BEGIN Supplied material
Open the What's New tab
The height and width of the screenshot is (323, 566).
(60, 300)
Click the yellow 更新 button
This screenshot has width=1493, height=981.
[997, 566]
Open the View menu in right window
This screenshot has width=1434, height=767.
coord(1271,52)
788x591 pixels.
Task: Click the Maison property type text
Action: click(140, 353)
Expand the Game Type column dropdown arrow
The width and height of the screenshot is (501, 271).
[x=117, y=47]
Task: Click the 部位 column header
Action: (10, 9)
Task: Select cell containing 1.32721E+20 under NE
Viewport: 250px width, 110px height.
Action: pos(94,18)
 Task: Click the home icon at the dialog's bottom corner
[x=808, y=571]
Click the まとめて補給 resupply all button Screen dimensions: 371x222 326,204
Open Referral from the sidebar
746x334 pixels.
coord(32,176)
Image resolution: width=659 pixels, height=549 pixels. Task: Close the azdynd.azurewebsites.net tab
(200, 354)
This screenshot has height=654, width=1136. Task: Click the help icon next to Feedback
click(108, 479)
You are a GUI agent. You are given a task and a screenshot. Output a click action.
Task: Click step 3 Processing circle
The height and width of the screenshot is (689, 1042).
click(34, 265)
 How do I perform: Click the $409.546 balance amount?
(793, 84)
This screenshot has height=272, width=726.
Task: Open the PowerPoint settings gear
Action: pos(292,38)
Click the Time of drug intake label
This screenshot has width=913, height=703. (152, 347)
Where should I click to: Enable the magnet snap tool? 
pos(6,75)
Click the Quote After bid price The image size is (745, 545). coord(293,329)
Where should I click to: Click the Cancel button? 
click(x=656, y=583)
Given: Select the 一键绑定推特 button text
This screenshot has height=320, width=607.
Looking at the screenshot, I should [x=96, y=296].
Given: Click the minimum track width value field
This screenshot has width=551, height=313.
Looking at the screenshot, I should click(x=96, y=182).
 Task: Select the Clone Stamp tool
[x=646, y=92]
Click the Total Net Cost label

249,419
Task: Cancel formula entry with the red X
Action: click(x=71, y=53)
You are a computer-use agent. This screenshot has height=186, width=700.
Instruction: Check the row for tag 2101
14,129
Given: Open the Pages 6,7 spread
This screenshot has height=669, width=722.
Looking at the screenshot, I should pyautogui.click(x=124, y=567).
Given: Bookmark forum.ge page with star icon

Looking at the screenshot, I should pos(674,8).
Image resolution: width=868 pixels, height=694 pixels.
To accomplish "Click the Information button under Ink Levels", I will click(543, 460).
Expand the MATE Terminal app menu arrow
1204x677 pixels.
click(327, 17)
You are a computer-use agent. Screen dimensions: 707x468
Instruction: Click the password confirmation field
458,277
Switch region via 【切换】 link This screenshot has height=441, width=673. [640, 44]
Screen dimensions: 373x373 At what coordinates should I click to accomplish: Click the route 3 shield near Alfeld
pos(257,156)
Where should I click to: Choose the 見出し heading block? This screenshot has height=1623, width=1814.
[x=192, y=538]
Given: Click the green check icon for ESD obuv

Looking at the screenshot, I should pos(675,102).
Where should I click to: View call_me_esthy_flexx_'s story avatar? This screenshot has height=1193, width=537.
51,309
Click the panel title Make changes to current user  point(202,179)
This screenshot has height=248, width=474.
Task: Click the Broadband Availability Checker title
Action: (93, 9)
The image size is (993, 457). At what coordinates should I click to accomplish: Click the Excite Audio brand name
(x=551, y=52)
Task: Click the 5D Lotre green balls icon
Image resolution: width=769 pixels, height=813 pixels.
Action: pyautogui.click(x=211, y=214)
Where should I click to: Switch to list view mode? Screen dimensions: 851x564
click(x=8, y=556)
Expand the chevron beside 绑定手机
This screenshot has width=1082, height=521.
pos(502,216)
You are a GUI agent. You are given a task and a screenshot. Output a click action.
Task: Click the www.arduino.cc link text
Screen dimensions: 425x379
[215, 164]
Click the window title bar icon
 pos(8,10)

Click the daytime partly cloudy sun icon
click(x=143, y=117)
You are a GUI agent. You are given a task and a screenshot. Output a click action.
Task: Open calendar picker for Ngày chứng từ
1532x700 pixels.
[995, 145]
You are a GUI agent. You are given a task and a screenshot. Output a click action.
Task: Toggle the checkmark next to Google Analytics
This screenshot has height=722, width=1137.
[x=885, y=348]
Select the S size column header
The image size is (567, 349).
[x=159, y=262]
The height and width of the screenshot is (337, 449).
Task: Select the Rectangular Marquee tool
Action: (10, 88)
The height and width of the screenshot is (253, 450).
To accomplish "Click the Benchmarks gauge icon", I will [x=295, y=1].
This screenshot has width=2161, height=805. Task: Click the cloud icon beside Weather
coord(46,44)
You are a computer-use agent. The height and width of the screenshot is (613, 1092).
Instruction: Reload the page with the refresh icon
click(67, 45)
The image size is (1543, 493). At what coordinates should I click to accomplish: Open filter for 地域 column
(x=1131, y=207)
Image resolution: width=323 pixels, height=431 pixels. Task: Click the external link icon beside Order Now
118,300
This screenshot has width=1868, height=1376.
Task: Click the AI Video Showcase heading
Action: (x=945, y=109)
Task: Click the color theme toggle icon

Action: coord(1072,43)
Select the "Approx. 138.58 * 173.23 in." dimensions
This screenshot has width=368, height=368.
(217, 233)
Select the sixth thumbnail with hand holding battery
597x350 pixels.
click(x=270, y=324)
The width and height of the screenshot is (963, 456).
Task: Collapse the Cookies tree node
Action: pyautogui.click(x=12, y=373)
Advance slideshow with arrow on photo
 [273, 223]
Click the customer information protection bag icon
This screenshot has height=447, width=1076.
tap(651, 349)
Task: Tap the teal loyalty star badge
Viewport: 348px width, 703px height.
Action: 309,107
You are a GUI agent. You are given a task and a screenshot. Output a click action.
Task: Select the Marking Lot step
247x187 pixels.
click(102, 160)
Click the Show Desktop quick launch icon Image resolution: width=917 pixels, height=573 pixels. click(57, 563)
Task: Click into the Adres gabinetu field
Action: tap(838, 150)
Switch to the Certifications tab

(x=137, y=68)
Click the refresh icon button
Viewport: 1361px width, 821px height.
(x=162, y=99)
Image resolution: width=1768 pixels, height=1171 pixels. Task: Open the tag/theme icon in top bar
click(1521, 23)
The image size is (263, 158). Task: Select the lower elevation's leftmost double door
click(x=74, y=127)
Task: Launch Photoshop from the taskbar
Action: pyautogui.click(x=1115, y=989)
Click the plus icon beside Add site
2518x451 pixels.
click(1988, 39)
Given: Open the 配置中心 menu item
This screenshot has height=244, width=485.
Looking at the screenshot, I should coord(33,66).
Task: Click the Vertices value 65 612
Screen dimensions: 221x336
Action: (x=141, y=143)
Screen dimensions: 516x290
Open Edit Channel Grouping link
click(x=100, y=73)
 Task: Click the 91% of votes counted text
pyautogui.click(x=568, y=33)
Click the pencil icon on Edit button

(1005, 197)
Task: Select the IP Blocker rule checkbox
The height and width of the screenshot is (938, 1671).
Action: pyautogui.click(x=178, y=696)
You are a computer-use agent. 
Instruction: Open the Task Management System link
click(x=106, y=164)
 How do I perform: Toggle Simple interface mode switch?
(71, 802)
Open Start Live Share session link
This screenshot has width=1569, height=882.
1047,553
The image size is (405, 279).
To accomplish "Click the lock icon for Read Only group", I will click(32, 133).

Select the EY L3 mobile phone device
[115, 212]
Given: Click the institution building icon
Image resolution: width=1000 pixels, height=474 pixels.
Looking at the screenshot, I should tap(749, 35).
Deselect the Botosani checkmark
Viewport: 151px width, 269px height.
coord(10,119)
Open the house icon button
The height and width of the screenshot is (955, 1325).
END Supplied material
Written exercise:
Reproduce the lines from the line with "Image resolution: width=659" to the line with "click(34, 265)", substituting "screen capture" for every occurrence of "screenshot" and leaving everything else unchanged.

The solution:
Image resolution: width=659 pixels, height=549 pixels. Task: Close the azdynd.azurewebsites.net tab
(200, 354)
This screen capture has height=654, width=1136. Task: Click the help icon next to Feedback
click(108, 479)
You are a GUI agent. You are given a task and a screen capture. Output a click action.
Task: Click step 3 Processing circle
The height and width of the screen capture is (689, 1042).
click(34, 265)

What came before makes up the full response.